Pure by Julianna Baggott is a disturbing book. It is set in the future in the Baltimore area after a terrible series of Detonations have turned the landscape to rubble and damaged everyone not destroyed by the blasts. In view of the ruined city stands a sealed Dome containing survivors who escaped the bombs.
It is nine years since the Detonations. The survivors are horribly damaged. Everyone has burns and embedded glass and metal. The bombs had the ability to merge living flesh and inanimate objects. The main character, Pressia, who is sixteen, was holding a doll when the bombs hit. The doll’s head has taken the place of her left hand. It has become a part of her; when she tries to cut it off, it bleeds. A young man named Bradwell has a living flock of birds in his back; they rustle their wings underneath the shirt he wears over them. A soldier was riding on a motorcycle with his brother behind him when the bombs went off; his brother is now merged into his back, the brother’s arms hanging around his neck.
Those who live outside the Dome eke out a meager living while trying to avoid being killed by Dusts – those who fused with the earth, now more rock than human. At the age of sixteen, the OSR – originally Operation Search and Rescue, now Operation Sacred Revolution – takes you away. No one knows what happens once you are taken, but Pressia is determined to escape the OSR.
Those who live inside the Dome and escaped damage from the blasts are called Pures by the survivors outside. They attend class, eat only pills formulated for optimal health, and undergo “coding.” Not surprisingly, those outside the Dome hate the Pures. When Partridge, one of the Pures, escapes to see if he can find his mother outside the Dome, he meets up with Pressia and Bradwell, and the three begin to question everything they’ve been told about the Detonations and life on the other side.
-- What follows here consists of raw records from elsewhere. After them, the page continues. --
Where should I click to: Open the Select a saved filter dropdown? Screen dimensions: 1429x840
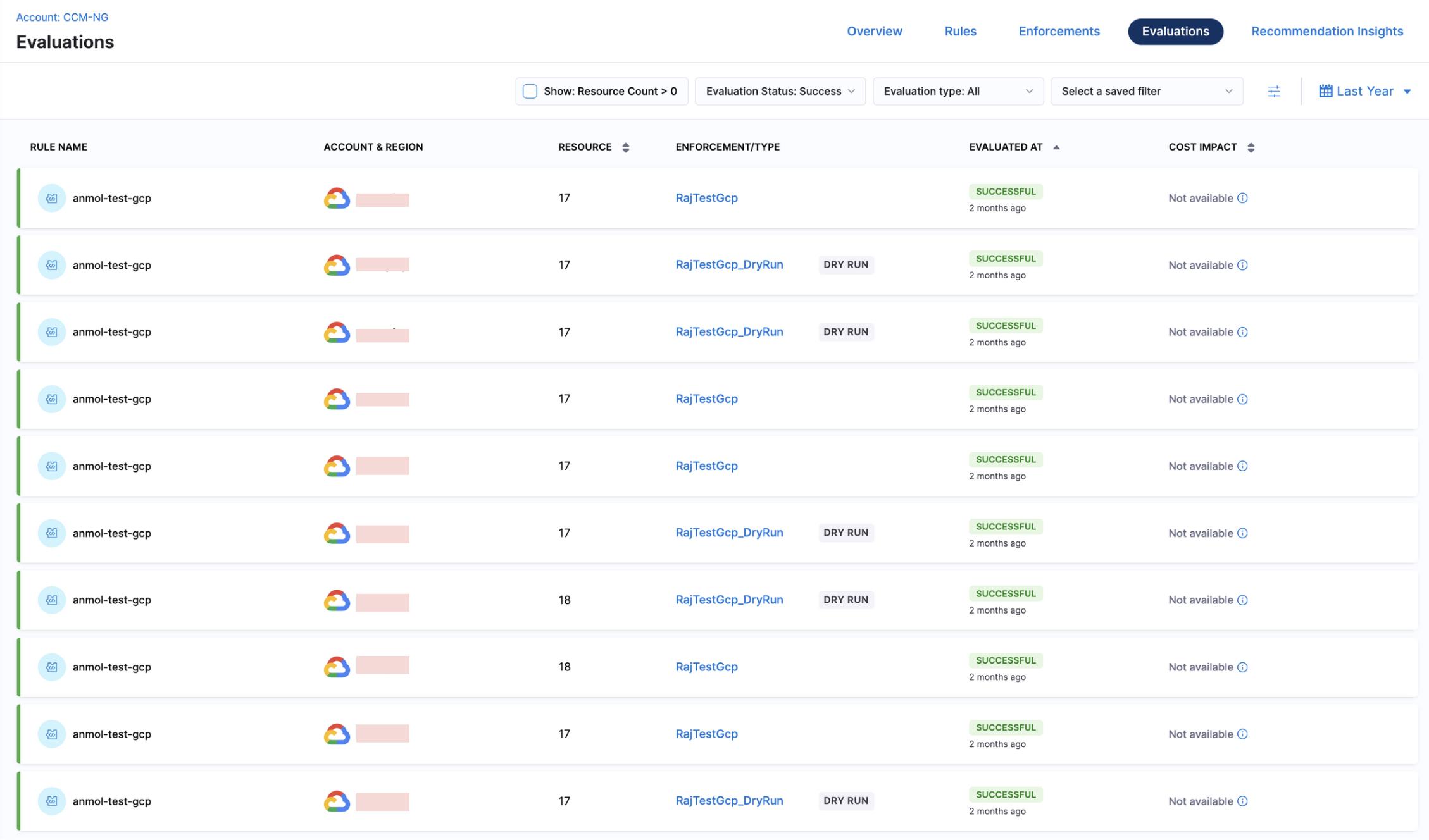[x=1146, y=91]
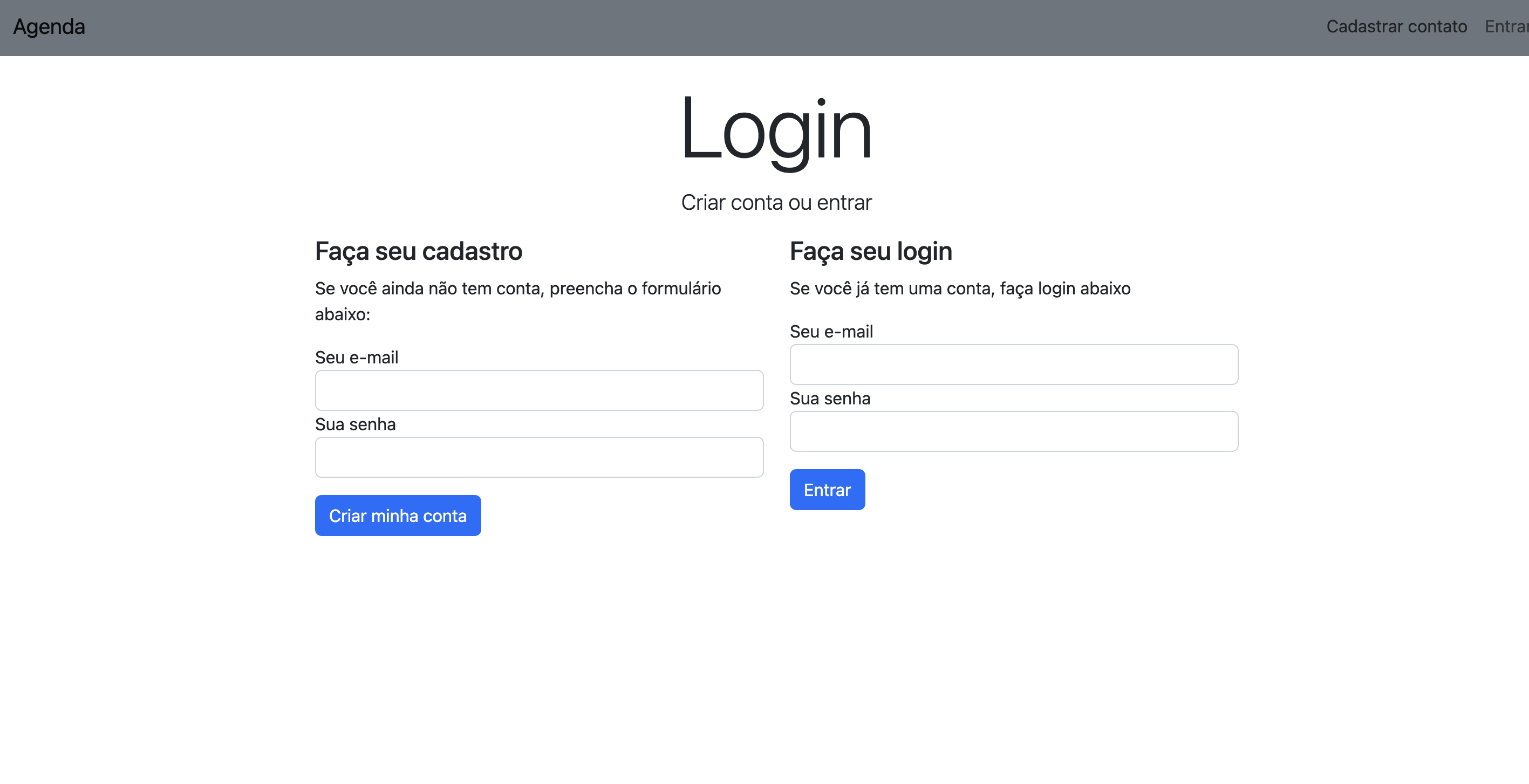Click the Entrar login button
The width and height of the screenshot is (1529, 784).
coord(827,489)
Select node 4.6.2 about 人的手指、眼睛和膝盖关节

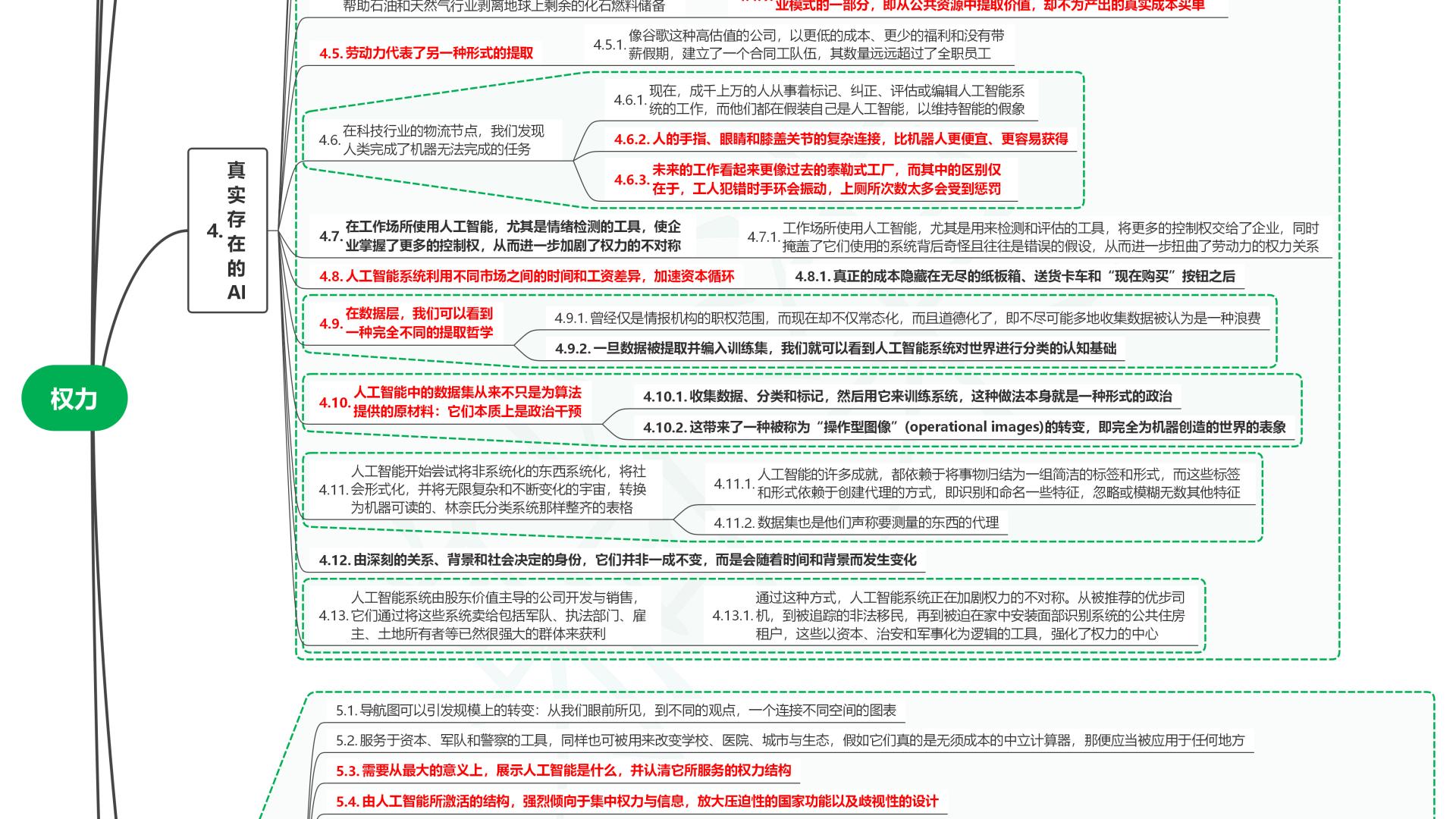point(840,139)
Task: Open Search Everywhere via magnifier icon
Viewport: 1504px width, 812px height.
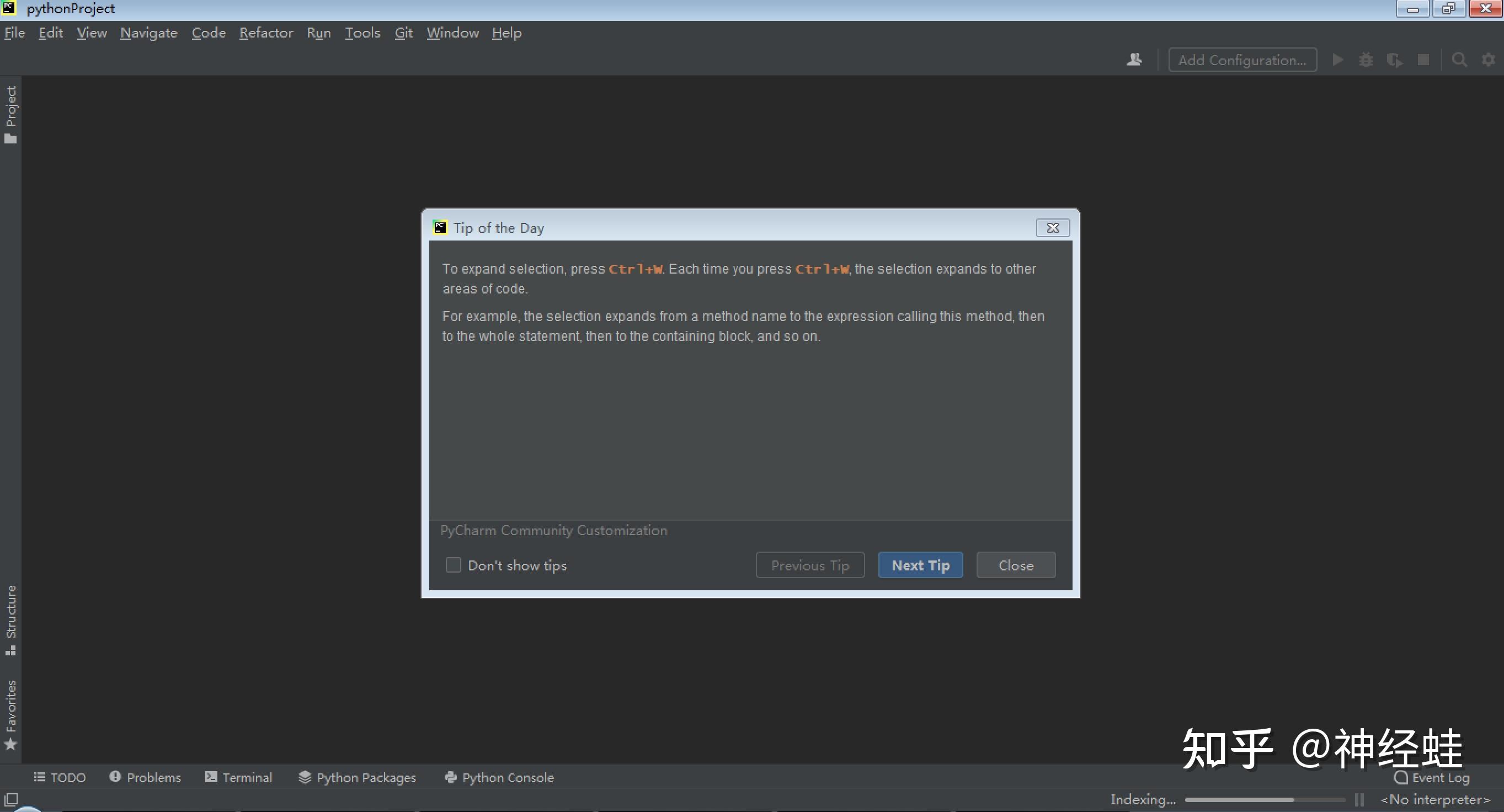Action: pos(1459,60)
I had a hard time moving forward with this book. I was very reluctant to keep reading. Just when I thought the images couldn’t get any more disturbing, a passage would prove me wrong. About 60 pages in I was ready to stop reading. The book seemed bleak and humorless. The imagery struck me as heavy-handed. However, I read a stellar review of Pure and decided to keep going. I began to know and care about the characters. Tiny glimpses of humor emerged periodically.
Pure is being compared to The Hunger Games. Although the premise of Hunger Games – teenagers fighting to the death on a reality show – is also disturbing, I found it much easier to read than Pure (which is also the first book in a trilogy). In her acknowledgements, the author notes that she researched the effects of the atomic bombs dropped on Hiroshima and Nagasaki while writing Pure and adds, “I hope, in general, that Pure directs people to nonfiction accounts of the atomic bomb – horrors we cannot afford to forget.” I wish I’d read that before I started the book. It sheds a lot of light on where the anguish and horror of Pure is coming from.
As I said, Pure is a profoundly disturbing book. I can’t exactly say that I enjoyed it. But I did get caught up in the characters and the circumstances, and I’m glad I stuck with it. I will be reading the sequels. Anyone who likes to read dystopian novels and can handle disturbing themes and images should give Pure a try.